Paroles Gelées, Rabelais à la fête au TGP

20 mars 2012 | PAR Amelie Blaustein Niddam

Blindax la salle en pré-rénovation du Théâtre Gérard Philippe de Saint Denis où le public était venu dionysien et parisien s’éclater littéralement sur la mise en scène dynamique de Jean Bellorini nous proposant un (trop) long voyage sur les mers en compagnie de Gargantua, Pantagruel et Panurge.

Le monde de Rabelais est ici inspiré par des esthétiques prestigieuses : de l’eau pour plateau, il semblerait que cela soit une grande tendance du moment (La dame de la mer proposait également ce dispositif le mois dernier, et en début de saison, le divin I’m the wind de Patrice Chereau faisait surgir les vagues au théâtre de la ville, de tous les spectacles d’Olivier Py, on retrouve des guirlandes de cirque. D’Ariane Mnouchkine, le bric et broc chic de trois lustres qui montent et descendent à la main. Paroles Gelées enchaîne à un rythme parfois inégal, les contes et légendes de Pantagruel. Nous voilà plongés à la fois dans la langue de Rabelais, nous rappelant nos Lagarde et Michard de sixième que l’on croyait enfouis. La langue est riche, inventive. Il est formidable d’assister au voyage des mots en même temps que celui des hommes. Potacheries obligent, les discussions tournent toujours autour du corps et de ses petites affaires, scatologie et allusions intestinales sont là nombreuses. L’ambiance est peut être à la salle de garde, celle de Rabelais, devenu médecin après avoir quitté l’habit dans la jolie ville de Montpellier. Le spectacle débute d’ailleurs par « Les cents et une manières de se torcher», un chapitre au nom limpide de Gargantua ! Cela se passe en avant-scène, demi-rideau baissé. Il se lève enfin et laisse place à un beau tableau : de l’eau donc, des musiciens, une table avec autour 13 comédiens qui vont chanter, danser, êtres conteurs puis contés.

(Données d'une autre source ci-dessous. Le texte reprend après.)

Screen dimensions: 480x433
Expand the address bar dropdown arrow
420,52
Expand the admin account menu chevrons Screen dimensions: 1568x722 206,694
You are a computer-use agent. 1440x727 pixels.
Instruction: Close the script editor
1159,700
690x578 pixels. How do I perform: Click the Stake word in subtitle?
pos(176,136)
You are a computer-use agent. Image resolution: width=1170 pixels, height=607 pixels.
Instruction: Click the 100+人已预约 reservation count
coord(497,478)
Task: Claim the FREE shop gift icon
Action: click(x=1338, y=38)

Sur le fond le spectacle est absolument cohérent, le voyage est sympathique et attrayant, porté par des comédiens extrêmement dynamiques. On y croit. On se surprend à attendre la fin de l’histoire des moutons de Panurge. On jette un « oh ! » de ravissement quand l’amoureuse du même Panurge enfile sa robe de mariée descendue des cintres en une seconde. Les histoires racontent chacune un des travers de l’âme humain : la violence, l’amitié, l’amour, le silence, la peine… La musique, rock tendre, accompagne le périple avec élégance. En revanche, on regrette certaines facilités qui viennent plomber le spectacle : les chansons sur jouées ou les effets de mises en scène ici livrée comme l’on fait un montage de texte manquent de personnalité. Reste un spectacle réjouissant malgré ses longueurs au punch vivifiant.

Visuel (c) Anne Nordmann.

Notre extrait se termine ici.